Manxman odszedł zakrwawiony po ciężkim upadku, ale kończy etap
Pech Marka Cavendisha (Dimension Data) trwa nadal po paskudnym wypadku w drużynowej jeździe na czas 1.etapu w Tirreno-Adriactico, podczas którego ukończył on limit czasu w swoim pierwszym wyścigu po kontuzji mózgu.
Manxman został przedstawiony na zdjęciu przekraczającym linię chwilę po swoim zespole Danych Wymiarowych z serią otarć na lewym ramieniu i prawej nodze oraz z licznymi rozdarciami kombinezonu. Jednak najgorsze cięcia wydawały się być pod jego prawym okiem.
Do czasu, gdy Cavendish ponownie wsiadł na swój rower i dotarł do mety, przekroczył limit czasowy danego dnia, przez co został wyrzucony z wyścigu.
Cavendish ukończył jazdę na czas na swoim rowerze szosowym i prawie został złapany przez następny zespół na szosie, Bahrain-Merida.
Będzie to poważny powód do niepokoju dla sprintera, który niedawno powrócił do ścigania po tym, jak doznał wstrząsu mózgu podczas wypadku na 1. etapie trasy Abu Dhabi w zeszłym miesiącu.
Jeśli ten wypadek spowodował, że Cavendish zadał kolejny cios w głowę, jest prawdopodobne, że zostanie odsunięty na dalszy plan po dwóch urazach głowy w tak krótkim czasie.
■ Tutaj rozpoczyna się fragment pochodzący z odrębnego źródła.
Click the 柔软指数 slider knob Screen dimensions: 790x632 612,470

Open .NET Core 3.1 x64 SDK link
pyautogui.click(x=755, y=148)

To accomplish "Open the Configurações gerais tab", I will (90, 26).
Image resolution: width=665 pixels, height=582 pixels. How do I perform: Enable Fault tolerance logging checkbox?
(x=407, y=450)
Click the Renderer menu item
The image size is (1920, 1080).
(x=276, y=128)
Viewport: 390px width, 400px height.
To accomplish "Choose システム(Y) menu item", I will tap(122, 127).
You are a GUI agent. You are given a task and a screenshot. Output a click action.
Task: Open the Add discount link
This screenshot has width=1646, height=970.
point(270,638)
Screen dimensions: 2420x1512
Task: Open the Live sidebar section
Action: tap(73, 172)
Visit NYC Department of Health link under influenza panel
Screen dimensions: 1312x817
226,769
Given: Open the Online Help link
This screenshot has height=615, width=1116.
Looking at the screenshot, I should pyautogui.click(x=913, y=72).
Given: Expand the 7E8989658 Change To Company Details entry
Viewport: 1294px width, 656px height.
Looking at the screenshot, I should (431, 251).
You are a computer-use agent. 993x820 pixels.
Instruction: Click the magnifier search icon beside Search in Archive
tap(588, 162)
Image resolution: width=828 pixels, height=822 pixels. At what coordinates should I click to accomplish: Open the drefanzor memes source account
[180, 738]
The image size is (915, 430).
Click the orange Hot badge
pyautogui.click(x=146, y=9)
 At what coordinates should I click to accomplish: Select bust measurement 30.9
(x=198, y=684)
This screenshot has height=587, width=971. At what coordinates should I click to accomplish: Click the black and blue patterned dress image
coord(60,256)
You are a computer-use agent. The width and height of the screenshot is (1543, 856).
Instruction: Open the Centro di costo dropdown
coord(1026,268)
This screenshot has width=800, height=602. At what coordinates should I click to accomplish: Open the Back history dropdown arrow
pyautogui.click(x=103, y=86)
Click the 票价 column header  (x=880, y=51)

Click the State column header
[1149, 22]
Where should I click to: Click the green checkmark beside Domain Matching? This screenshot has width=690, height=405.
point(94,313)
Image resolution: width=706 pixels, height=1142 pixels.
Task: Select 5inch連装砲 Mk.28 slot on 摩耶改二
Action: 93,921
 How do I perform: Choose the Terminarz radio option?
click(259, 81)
Jednak, w przeciwieństwie do innych sportów, takich jak Rugby Union, kolarstwo nie ma jasno zdefiniowanego protokołu urazów głowy, pomimo wezwań do jego wdrożenia.
Cavendish rozbił się podczas wyścigu etapowego Tirreno-Adriatico, który rozpoczyna się dzisiaj w Lido di Camaiore we Włoszech. Siedmioetapowy wyścig ma znakomitą listę startową, w tym Chris Froome (Team Sky), Tom Dumoulin (Team Sunweb) i Peter Sagan (Bora-Hansgrohe).